Et pour cause, plusieurs centrales font face à un défaut de corrosion dont l'origine et l'ampleur restent inconnus, et qui a déjà obligé EDF à mettre à l'arrêt 12 réacteurs nucléaires. Concrètement, quatre réacteurs dont la fermeture sera prolongée le seront pour cette raison : Cattenom 1, 2 et 3, ainsi que Penly 1, dont les remises sur le réseau sont respectivement prévues les 1er novembre, le 1er décembre, le 14 novembre et le 23 janvier. Cela représentera ainsi 3 gigawatts de moins pour le réseau en octobre, 2 GW en novembre et 700 mégawatts en décembre, sur les quelque 61 GW de capacité du parc français.
« La raison est simple : nous avions élaboré un programme de contrôle et de réparation des réacteurs touchés par le défaut de corrosion soumis à l'Autorité de sûreté nucléaire (ASN), que cette dernière avait validé dans les grandes lignes. Mais les analyses de résultats des derniers examens sur ces quatre réacteurs nous permettent de préciser le calendrier de programme de réparation », explique-t-on chez l'électricien.
Quant au cinquième réacteur dont l'arrêt est maintenu, il s'agit de Bugey 2, non touché par un défaut de corrosion mais qui devra subir des « opérations de maintenance ».

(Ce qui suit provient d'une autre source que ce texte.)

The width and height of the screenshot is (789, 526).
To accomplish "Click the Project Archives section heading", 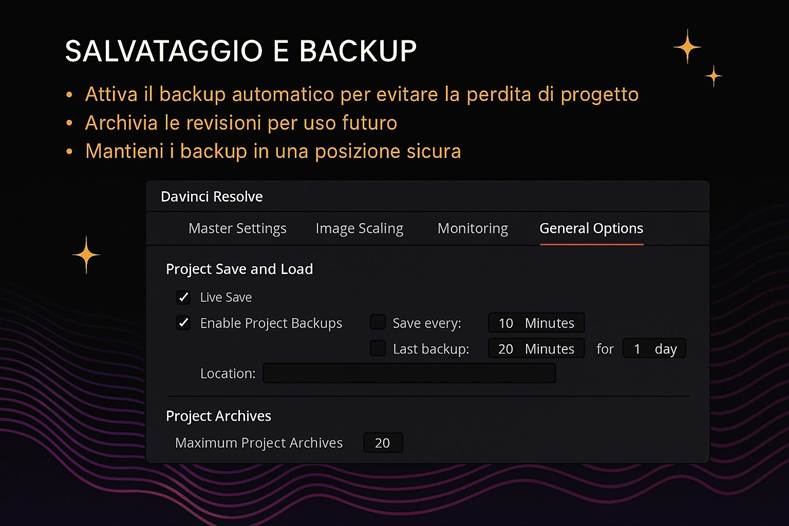I will click(x=218, y=416).
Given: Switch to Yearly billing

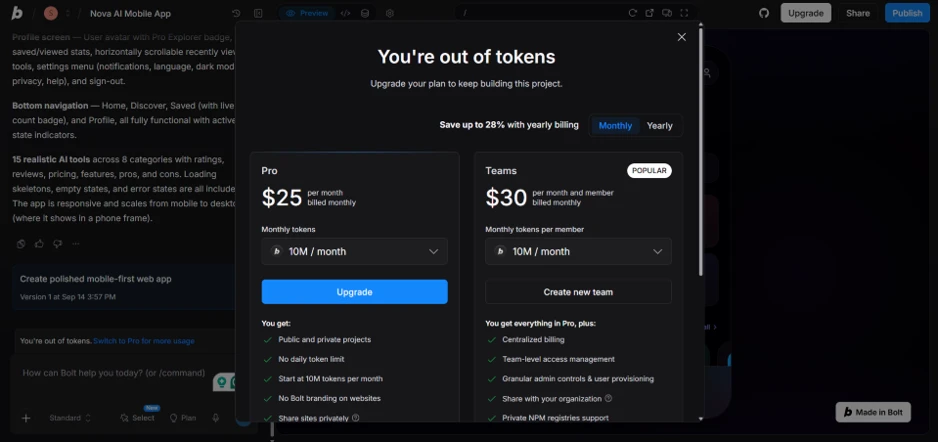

Les objectifs de production restent maintenus
Pour autant, ces prolongations « n'auront pas d'impact sur les prévisions de production nucléaire », même si celle-ci se situerait« plutôt sur le bas de la fourchette », soit autour de 280 TWh, explique à La Tribune un porte-parole. « On remplira les objectifs », insiste-t-il. De fait, pour faire face à la hausse de la consommation, EDF prévoit toujours de remettre en service environ 40 GW d'ici à fin décembre, alors que 32 réacteurs nucléaires sur 56 sont aujourd'hui arrêtés.
Il n'empêche que la situation inquiète. Car le pays disposera de très peu de marges, et pourrait voir la situation lui échapper en cas de forte demande, notamment si l'hiver s'avère plus froid que prévu. Par ailleurs, ce problème d'indisponibilité des centrales nucléaires ne sera pas réglé demain : EDF devra contrôler l'ensemble de son parc d'ici à 2025 par ultrasons pour rechercher d'éventuelles traces du défaut de corrosion, en priorisant les zones les plus sensibles des réacteurs de 1.450 MW (les plus puissants) et certains de 1.300 MW.
Enfin, l'indisponibilité historique de ses réacteurs pourrait coûter très cher à EDF lui-même, au moment où l'énergéticien public gagne de plus en plus de clients, effrayés par l'impact possible de la crise de l'énergie sur leurs factures et désireux de se voir protégés par le bouclier tarifaire. De fait, pour assumer ces nouveaux arrivants, le groupe devra racheter de nombreux électrons sur les marchés à terme, tirés à la hausse par ses propres déboires. Pour l'instant, EDF estime l'impact de la corrosion sous contrainte sur le bénéfice avant intérêts, impôts, dépréciations et amortissements (Ebitda) à 24 milliards d'euros environ cette année, a précisé fin juillet le PDG d'EDF, Jean-Bernard Lévy.